# DATA SUPPLIED
↓↓↓
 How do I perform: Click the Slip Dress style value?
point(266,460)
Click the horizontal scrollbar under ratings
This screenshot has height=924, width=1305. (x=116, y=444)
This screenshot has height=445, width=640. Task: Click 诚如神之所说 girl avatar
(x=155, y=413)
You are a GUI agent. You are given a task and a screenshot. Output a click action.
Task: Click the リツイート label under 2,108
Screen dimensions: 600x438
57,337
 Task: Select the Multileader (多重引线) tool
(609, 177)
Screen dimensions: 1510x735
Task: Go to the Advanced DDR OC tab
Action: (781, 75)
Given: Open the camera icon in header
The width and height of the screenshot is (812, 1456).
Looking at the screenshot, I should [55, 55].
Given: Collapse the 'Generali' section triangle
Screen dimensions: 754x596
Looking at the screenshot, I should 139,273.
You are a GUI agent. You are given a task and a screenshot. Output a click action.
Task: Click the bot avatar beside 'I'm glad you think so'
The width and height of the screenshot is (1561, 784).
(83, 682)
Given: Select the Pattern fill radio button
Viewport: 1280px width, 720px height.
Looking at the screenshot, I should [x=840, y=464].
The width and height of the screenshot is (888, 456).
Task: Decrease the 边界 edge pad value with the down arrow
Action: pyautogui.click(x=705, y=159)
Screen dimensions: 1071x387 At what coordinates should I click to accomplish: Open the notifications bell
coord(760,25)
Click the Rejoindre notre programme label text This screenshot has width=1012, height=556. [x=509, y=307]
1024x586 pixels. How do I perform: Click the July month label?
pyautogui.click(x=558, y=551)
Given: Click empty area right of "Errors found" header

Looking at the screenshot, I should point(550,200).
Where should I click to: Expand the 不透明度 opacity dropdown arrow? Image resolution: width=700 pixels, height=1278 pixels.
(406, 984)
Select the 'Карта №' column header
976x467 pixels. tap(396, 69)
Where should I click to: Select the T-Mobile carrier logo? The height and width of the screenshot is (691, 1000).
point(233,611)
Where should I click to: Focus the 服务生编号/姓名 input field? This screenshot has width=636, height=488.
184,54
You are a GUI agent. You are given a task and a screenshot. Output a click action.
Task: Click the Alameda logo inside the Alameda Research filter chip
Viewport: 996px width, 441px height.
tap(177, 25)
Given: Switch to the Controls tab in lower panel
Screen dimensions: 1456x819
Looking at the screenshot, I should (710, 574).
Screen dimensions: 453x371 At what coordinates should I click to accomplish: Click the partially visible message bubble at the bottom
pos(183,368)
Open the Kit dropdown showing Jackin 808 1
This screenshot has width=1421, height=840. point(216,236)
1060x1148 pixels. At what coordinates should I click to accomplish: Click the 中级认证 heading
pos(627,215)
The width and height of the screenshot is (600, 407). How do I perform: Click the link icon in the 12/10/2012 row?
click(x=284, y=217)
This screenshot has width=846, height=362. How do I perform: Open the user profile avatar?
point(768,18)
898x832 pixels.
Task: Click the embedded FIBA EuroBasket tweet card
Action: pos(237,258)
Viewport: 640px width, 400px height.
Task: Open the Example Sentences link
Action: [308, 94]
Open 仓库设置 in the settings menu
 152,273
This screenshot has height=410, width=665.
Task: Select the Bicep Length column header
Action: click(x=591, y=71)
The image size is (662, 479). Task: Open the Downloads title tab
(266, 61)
↑↑↑
# WORK REQUIRED
Revise the whole listing above by changing "How do I perform" to "How can I carry out" wherever it occurs, and reproduce every other line unaltered.

# RESPONSE TO THE EXERCISE
 How can I carry out: Click the Slip Dress style value?
point(266,460)
Click the horizontal scrollbar under ratings
This screenshot has height=924, width=1305. (x=116, y=444)
This screenshot has height=445, width=640. Task: Click 诚如神之所说 girl avatar
(x=155, y=413)
You are a GUI agent. You are given a task and a screenshot. Output a click action.
Task: Click the リツイート label under 2,108
Screen dimensions: 600x438
57,337
 Task: Select the Multileader (多重引线) tool
(609, 177)
Screen dimensions: 1510x735
Task: Go to the Advanced DDR OC tab
Action: (781, 75)
Given: Open the camera icon in header
The width and height of the screenshot is (812, 1456).
Looking at the screenshot, I should [55, 55].
Given: Collapse the 'Generali' section triangle
Screen dimensions: 754x596
Looking at the screenshot, I should 139,273.
You are a GUI agent. You are given a task and a screenshot. Output a click action.
Task: Click the bot avatar beside 'I'm glad you think so'
The width and height of the screenshot is (1561, 784).
(83, 682)
Given: Select the Pattern fill radio button
Viewport: 1280px width, 720px height.
Looking at the screenshot, I should [x=840, y=464].
The width and height of the screenshot is (888, 456).
Task: Decrease the 边界 edge pad value with the down arrow
Action: pyautogui.click(x=705, y=159)
Screen dimensions: 1071x387 At what coordinates should I click to accomplish: Open the notifications bell
coord(760,25)
Click the Rejoindre notre programme label text This screenshot has width=1012, height=556. [x=509, y=307]
1024x586 pixels. How can I carry out: Click the July month label?
pyautogui.click(x=558, y=551)
Given: Click empty area right of "Errors found" header

Looking at the screenshot, I should point(550,200).
Where should I click to: Expand the 不透明度 opacity dropdown arrow? Image resolution: width=700 pixels, height=1278 pixels.
(406, 984)
Select the 'Карта №' column header
976x467 pixels. tap(396, 69)
Where should I click to: Select the T-Mobile carrier logo? The height and width of the screenshot is (691, 1000).
point(233,611)
Where should I click to: Focus the 服务生编号/姓名 input field? This screenshot has width=636, height=488.
184,54
You are a GUI agent. You are given a task and a screenshot. Output a click action.
Task: Click the Alameda logo inside the Alameda Research filter chip
Viewport: 996px width, 441px height.
tap(177, 25)
Given: Switch to the Controls tab in lower panel
Screen dimensions: 1456x819
Looking at the screenshot, I should (710, 574).
Screen dimensions: 453x371 At what coordinates should I click to accomplish: Click the partially visible message bubble at the bottom
pos(183,368)
Open the Kit dropdown showing Jackin 808 1
This screenshot has width=1421, height=840. point(216,236)
1060x1148 pixels. At what coordinates should I click to accomplish: Click the 中级认证 heading
pos(627,215)
The width and height of the screenshot is (600, 407). How can I carry out: Click the link icon in the 12/10/2012 row?
click(x=284, y=217)
This screenshot has width=846, height=362. How can I carry out: Open the user profile avatar?
point(768,18)
898x832 pixels.
Task: Click the embedded FIBA EuroBasket tweet card
Action: pos(237,258)
Viewport: 640px width, 400px height.
Task: Open the Example Sentences link
Action: [308, 94]
Open 仓库设置 in the settings menu
 152,273
This screenshot has height=410, width=665.
Task: Select the Bicep Length column header
Action: click(x=591, y=71)
The image size is (662, 479). Task: Open the Downloads title tab
(266, 61)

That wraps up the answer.